# Transfer an integer model to binary

I have a minimization problem with integer variables and would like to transform it to binary variables. The problem is, that my objective is to minimize the overall waiting time, which consists of number of passengers times their waiting times.

My current problem is: $$\min TWT = \sum_{l,la,h} w_{l,la,h} \,u_{l,la,h} \tag{1}$$
$$w$$ and $$u$$ are both integers.

If I consider $$w_{l,la,h,t}$$ to be binary with a time index (1 if waiting time is $$t$$, 0 otherwise), I don't know how capture the weight $$t$$. Multiplying by $$t$$ does not work in my model.

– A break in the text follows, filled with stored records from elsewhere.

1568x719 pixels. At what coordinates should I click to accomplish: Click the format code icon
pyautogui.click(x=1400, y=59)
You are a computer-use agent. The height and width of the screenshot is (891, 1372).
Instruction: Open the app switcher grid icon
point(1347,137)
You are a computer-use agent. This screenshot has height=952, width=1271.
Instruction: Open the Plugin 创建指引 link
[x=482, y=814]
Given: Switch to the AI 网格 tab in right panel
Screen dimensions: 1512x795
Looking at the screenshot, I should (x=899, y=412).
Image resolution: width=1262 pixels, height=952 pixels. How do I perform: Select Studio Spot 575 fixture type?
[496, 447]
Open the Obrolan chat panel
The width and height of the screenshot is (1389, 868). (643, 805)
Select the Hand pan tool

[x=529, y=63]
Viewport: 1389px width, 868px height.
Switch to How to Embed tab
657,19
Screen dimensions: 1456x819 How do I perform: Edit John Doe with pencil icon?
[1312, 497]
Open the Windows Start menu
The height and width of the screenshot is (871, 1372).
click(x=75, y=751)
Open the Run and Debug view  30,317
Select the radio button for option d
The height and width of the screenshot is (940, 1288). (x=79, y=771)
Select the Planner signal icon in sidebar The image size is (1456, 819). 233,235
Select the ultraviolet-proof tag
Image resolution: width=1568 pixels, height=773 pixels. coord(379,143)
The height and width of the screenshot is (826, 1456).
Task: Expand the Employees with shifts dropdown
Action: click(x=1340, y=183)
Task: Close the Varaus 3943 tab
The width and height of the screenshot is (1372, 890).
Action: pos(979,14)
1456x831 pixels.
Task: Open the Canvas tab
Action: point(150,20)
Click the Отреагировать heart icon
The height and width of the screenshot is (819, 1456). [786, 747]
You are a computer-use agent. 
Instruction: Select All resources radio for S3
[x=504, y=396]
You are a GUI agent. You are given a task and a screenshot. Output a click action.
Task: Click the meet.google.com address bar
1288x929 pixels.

• Can you specify the model and problem setting a bit more precisely? Is $u$ a decision variable as well? Or is that the number of passengers? Does $w$ depend on $t$ (as your later paragraph would suggest), or not (as the math seems to imply)? What are $l$, $la$, and $h$? Commented Jun 25, 2022 at 9:15
• l and la are different lines. H is the stop. w is the waiting time of one passengers at stop h when changing from l to la. and u(l,la,h) is the number of passengers changing at stop h. While u is given, w is a positive variable. And w is defined by the difference of arrival of line l and depature of line la. The original model has w(l,la,h) as an integer variable, e.g. w=5 mins. But I would like to introduce w as a binary variable, such that it is e.g. w(l,la,h,'5') = 1.
– Lau
Commented Jun 25, 2022 at 9:46
• Can I ask why you want to transform it to a 0-1 problem instead of a general integer problem
– Sune
Commented Jun 25, 2022 at 12:07
• @Laura, would you see this link? Commented Jun 25, 2022 at 12:57
• @Sune because I need to include a constraint which ensures that not more than 3 lines arrive at the same stop at the same time. I can only do that if the arrival times at the stop are binary.
– Lau
Commented Jun 25, 2022 at 13:31

To avoid confusion, I will use $$\bar{w}$$ for the original (integer) $$w$$ variable. Assuming you have a constant upper limit $$T$$ on possible waiting time, you can define your new binary variables via the constraints $$w_{\ell, \ell a, h} = \sum_{t=0}^T t \cdot w_{\ell, \ell a, h, t} \quad \forall \ell, \ell a, h$$ plus $$\sum_{t=0}^T w_{\ell, \ell a, h, t} = 1 \quad \forall \ell, \ell a, h$$ to ensure that exactly one binary variable is chosen.